The tsunami of layoff announcements, affecting more than 70,000 workers, started in Europe, with electronics maker Philips reporting 6,000 job cuts as it posted a bigger-than-expected 1.5 billion euro ($1.9 billion) loss, its first quarterly loss since 2003.
ING cut 7,000 of its 130,000 jobs, replaced its CEO and got guarantees from the Dutch government as other European banks sought to reassure investors they are coming to grips with the turmoil in financial markets.
Corus, Europe’s second-largest steelmaker, said 3,500 jobs would go worldwide, including 2,500 in Britain, as the company, owned by India’s Tata Steel, sought to boost operating profit.
In the United States, Caterpillar, the world’s largest maker of heavy equipment, said it would eliminate nearly 20,000 jobs, reported a 32 percent drop in profit and forecast the weakest year for business since the end of World War Two.
Sprint Nextel Corp the No. 3 U.S. mobile service provider, said it will cut up to 8,000 jobs, or about 14 percent of its workforce. [ID:nN26368948] Retailer Home Depot Inc said it will cut 7,000 jobs, or about 2 percent of its workforce.
Chip maker Texas Instruments said it was cutting 12 percent of its workforce, including 1,800 layoffs and 1,600 voluntary departures [ID:nN2638388], and car maker General Motors Corp said it would lay off 2,000 more workers at two assembly plants.

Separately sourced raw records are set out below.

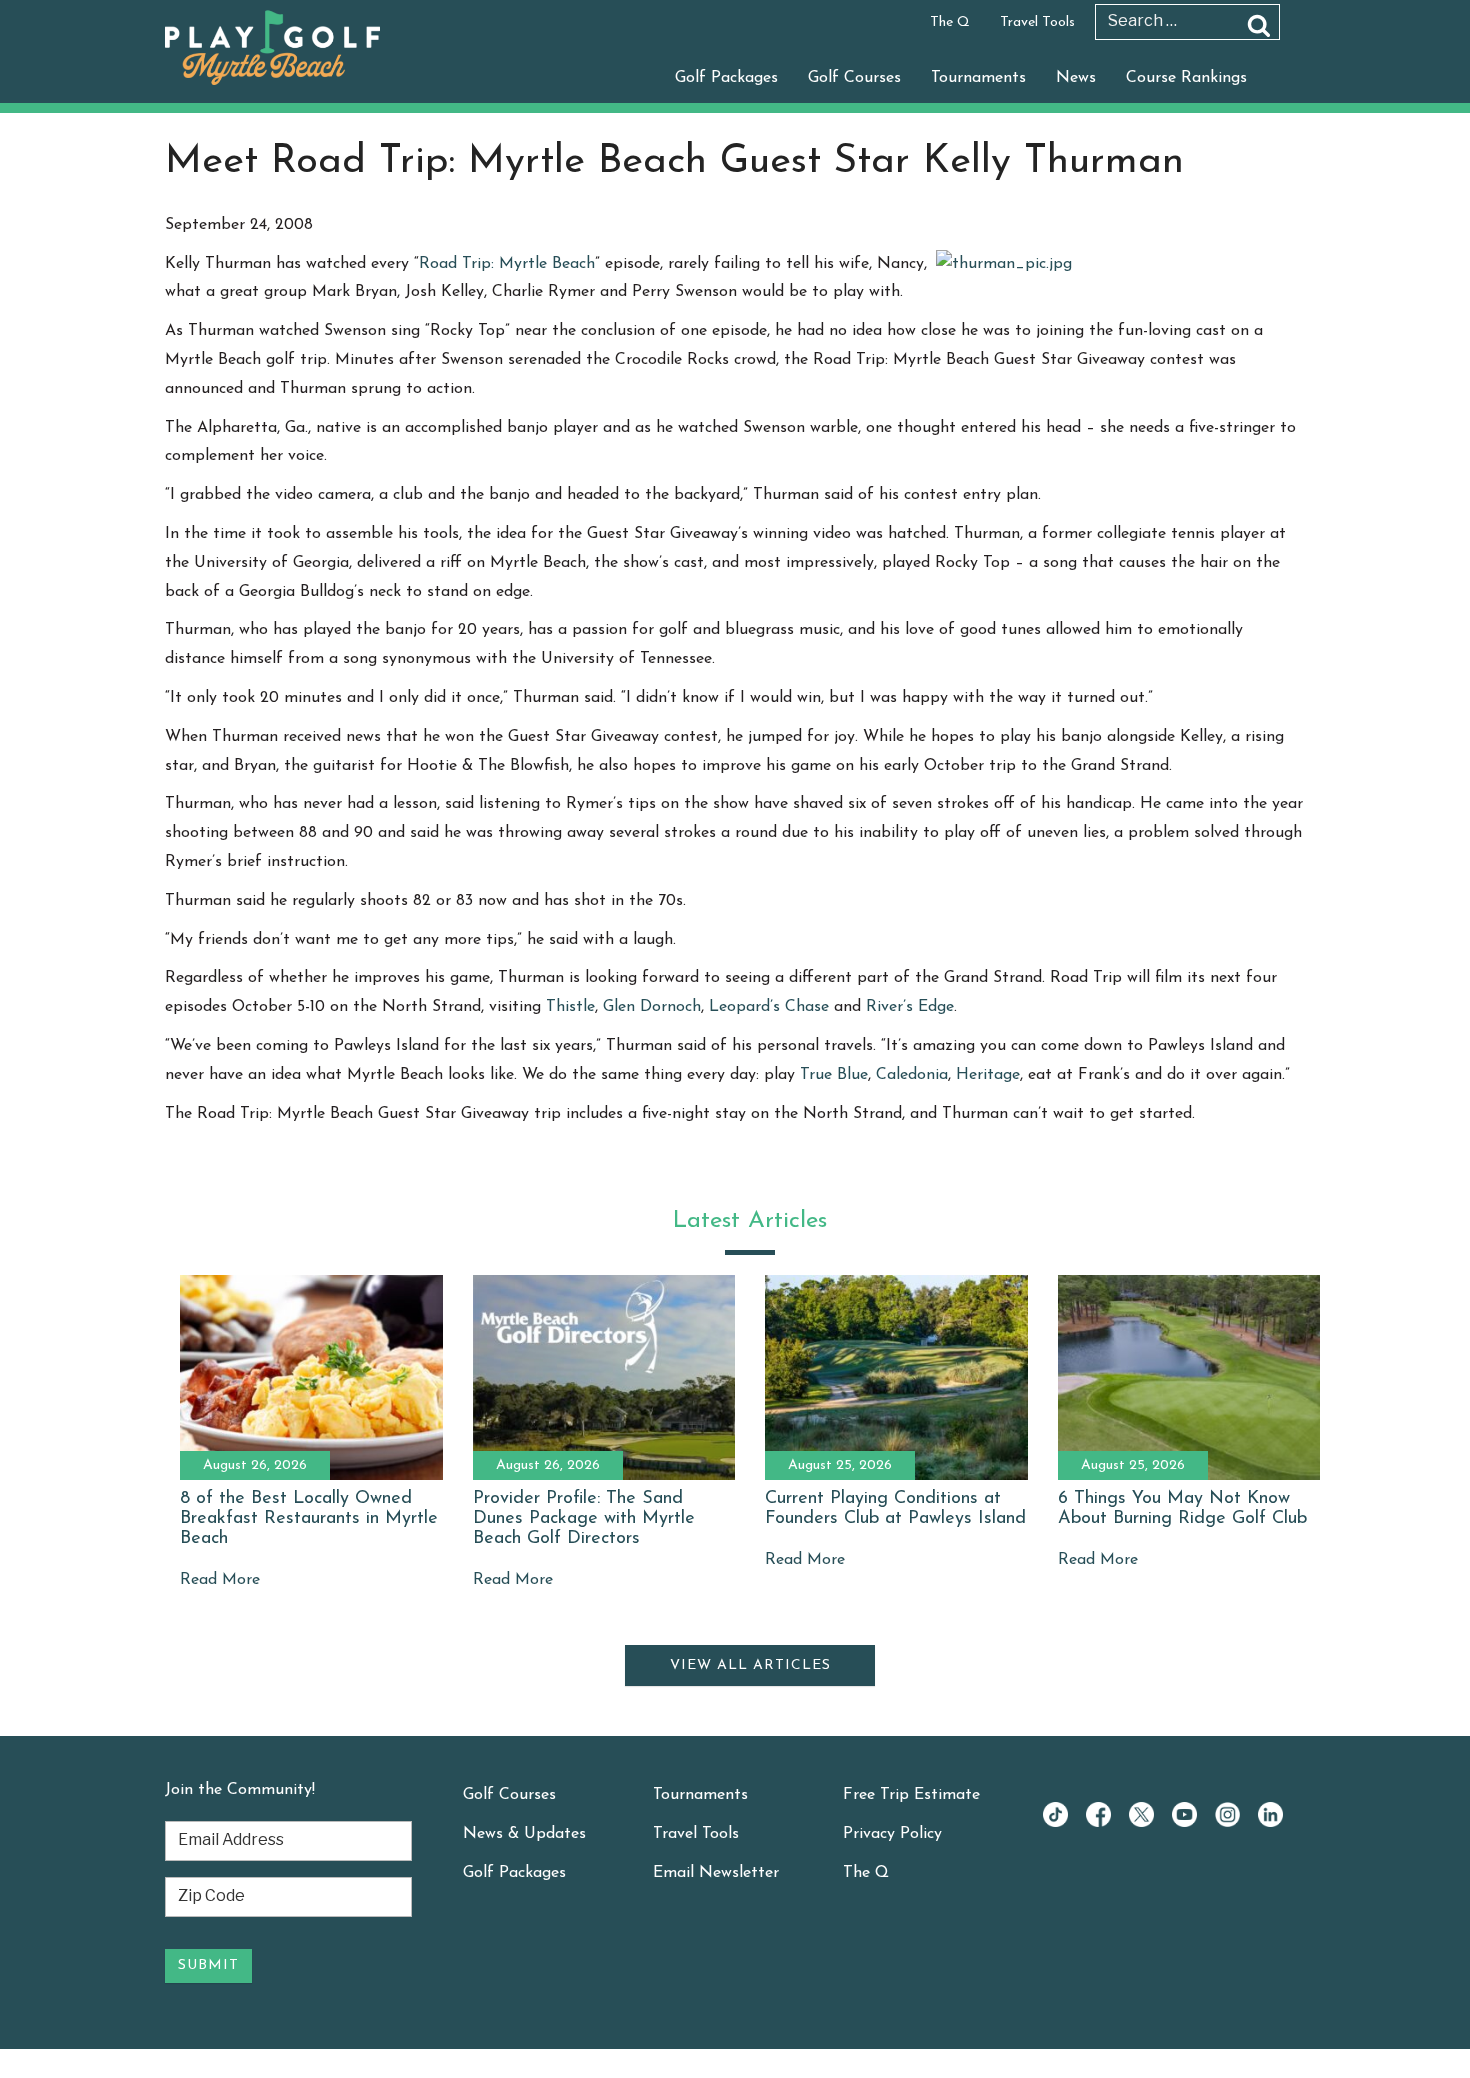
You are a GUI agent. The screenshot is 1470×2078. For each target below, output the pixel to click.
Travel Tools (1037, 22)
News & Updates (524, 1834)
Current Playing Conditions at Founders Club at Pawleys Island (895, 1509)
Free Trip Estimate (911, 1795)
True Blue (834, 1075)
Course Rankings (1186, 78)
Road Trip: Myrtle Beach (507, 264)
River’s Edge (910, 1007)
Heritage (988, 1075)
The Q (950, 22)
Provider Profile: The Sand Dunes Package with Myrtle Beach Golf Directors (584, 1519)
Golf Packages (726, 78)
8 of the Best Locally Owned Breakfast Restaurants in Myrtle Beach (309, 1519)
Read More (220, 1580)
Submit (208, 1965)
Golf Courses (854, 78)
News (1076, 78)
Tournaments (978, 78)
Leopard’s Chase (771, 1007)
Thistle (570, 1007)
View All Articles (750, 1665)
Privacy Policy (892, 1834)
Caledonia (912, 1075)
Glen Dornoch (652, 1007)
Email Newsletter (716, 1873)
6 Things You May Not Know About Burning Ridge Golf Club (1182, 1509)
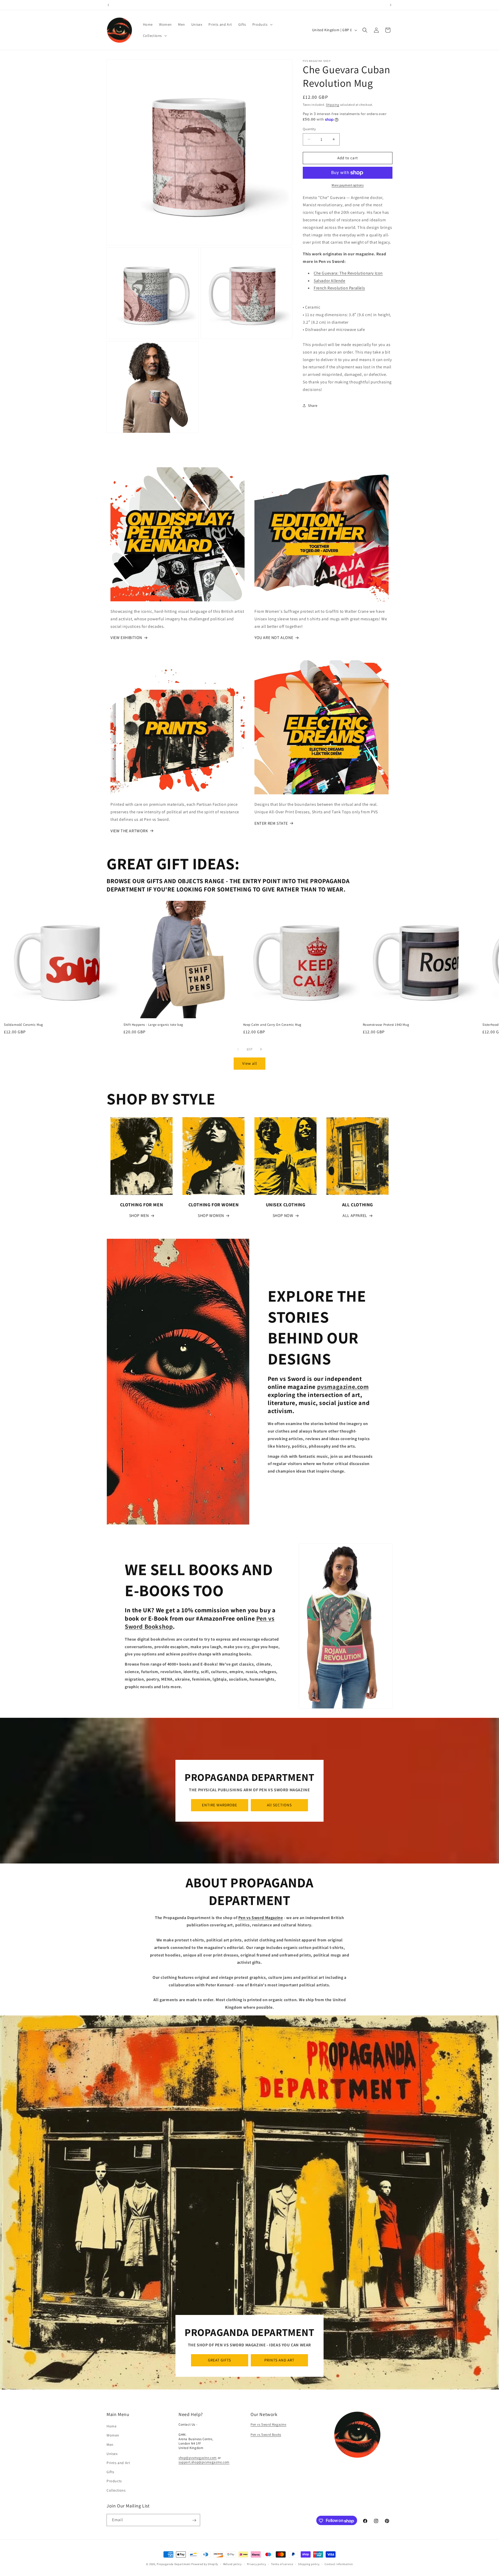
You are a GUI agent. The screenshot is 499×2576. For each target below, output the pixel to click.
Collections (116, 2490)
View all (249, 1063)
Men (110, 2444)
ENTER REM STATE (271, 823)
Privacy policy (256, 2564)
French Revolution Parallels (339, 288)
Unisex (112, 2453)
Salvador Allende (329, 280)
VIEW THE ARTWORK (129, 831)
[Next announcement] (390, 5)
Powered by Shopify (204, 2564)
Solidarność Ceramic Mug (23, 1025)
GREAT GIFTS (219, 2360)
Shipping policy (309, 2564)
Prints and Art (118, 2463)
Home (111, 2426)
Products (114, 2481)
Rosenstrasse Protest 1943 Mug (386, 1025)
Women (113, 2435)
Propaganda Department (174, 2564)
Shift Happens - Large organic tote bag (153, 1025)
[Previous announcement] (108, 5)
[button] (262, 24)
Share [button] (313, 405)
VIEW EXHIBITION (126, 637)
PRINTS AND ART (279, 2360)
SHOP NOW (283, 1216)
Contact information (339, 2564)
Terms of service (282, 2564)
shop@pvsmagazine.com (198, 2458)
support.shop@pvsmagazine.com (204, 2462)
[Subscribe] (194, 2520)
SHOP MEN (139, 1216)
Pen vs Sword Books (266, 2434)
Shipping (332, 104)
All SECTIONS (279, 1804)
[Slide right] (261, 1049)
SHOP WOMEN (211, 1216)
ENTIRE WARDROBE (219, 1804)
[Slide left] (238, 1049)
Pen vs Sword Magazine (268, 2424)
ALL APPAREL (355, 1216)
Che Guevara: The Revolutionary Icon (348, 273)
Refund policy (232, 2564)
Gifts (110, 2472)
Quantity (309, 129)
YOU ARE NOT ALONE (273, 637)
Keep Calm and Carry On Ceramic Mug (272, 1025)
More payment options (348, 185)
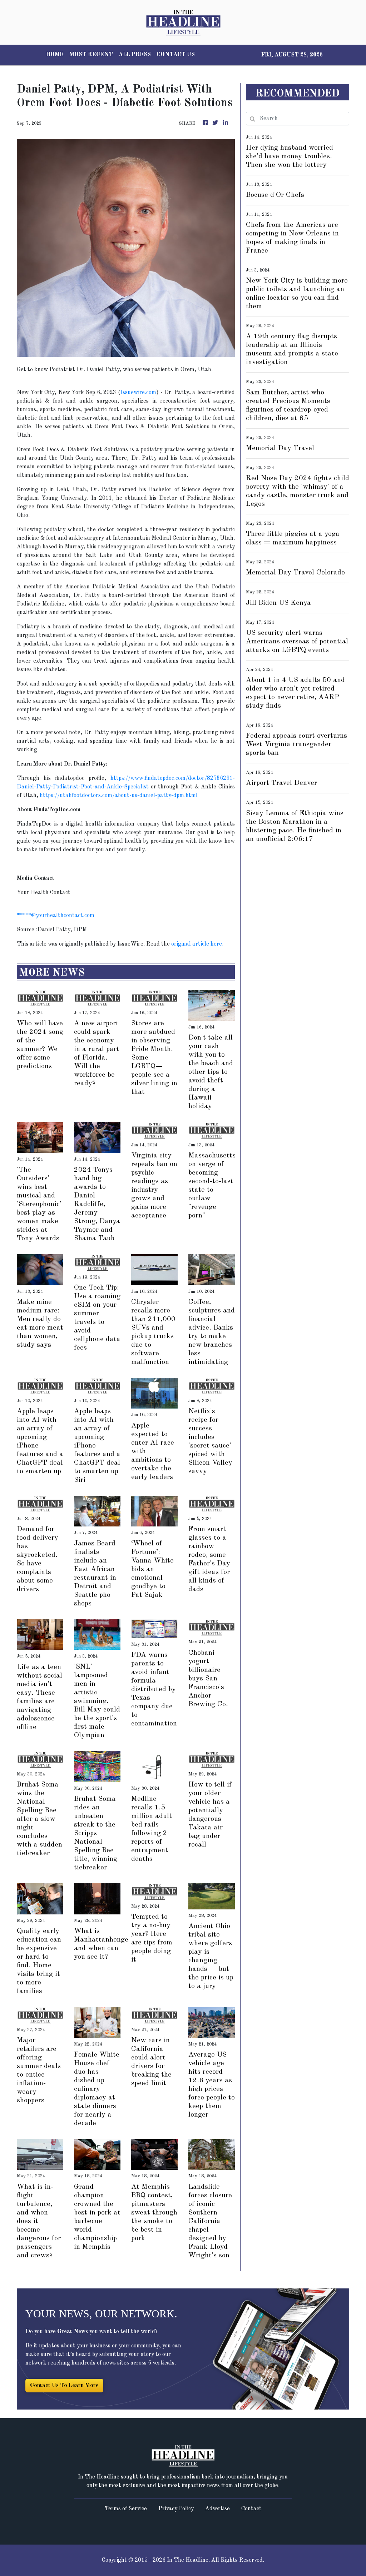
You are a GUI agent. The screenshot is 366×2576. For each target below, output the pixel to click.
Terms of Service (125, 2509)
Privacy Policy (176, 2509)
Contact (251, 2509)
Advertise (217, 2509)
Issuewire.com (138, 392)
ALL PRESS (135, 55)
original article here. (197, 944)
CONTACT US (176, 55)
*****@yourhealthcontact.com (55, 915)
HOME (55, 55)
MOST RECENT (91, 55)
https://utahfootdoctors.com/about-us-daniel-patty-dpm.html (119, 795)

On the flip side of Pfizer’s deal for Wyeth, Pfizer said it will cut 15 percent of the companies’ combined 130,000 workers -- about 19,500 jobs.
Major U.S. indexes rose. The Dow Jones Industrial Average gained 0.5 percent and the broader S&P 500 was up 0.6 percent. Bond prices fell as the increase in existing-home sales raised questions whether the housing market was as weak as thought. European stocks rose, with Europe’s FTSE 300 index closing 3.2 percent higher.
Gold climbed above $900 an ounce, the highest in more than three months.
Governments around the world focused on stimulus packages to grapple with the financial crisis.
U.S. President Barack Obama’s spokesman, Robert Gibbs, told reporters the president “would do everything in his power to ensure the financial system does not collapse,” after a weekend in which Republicans voiced objections to Obama’s stimulus proposals.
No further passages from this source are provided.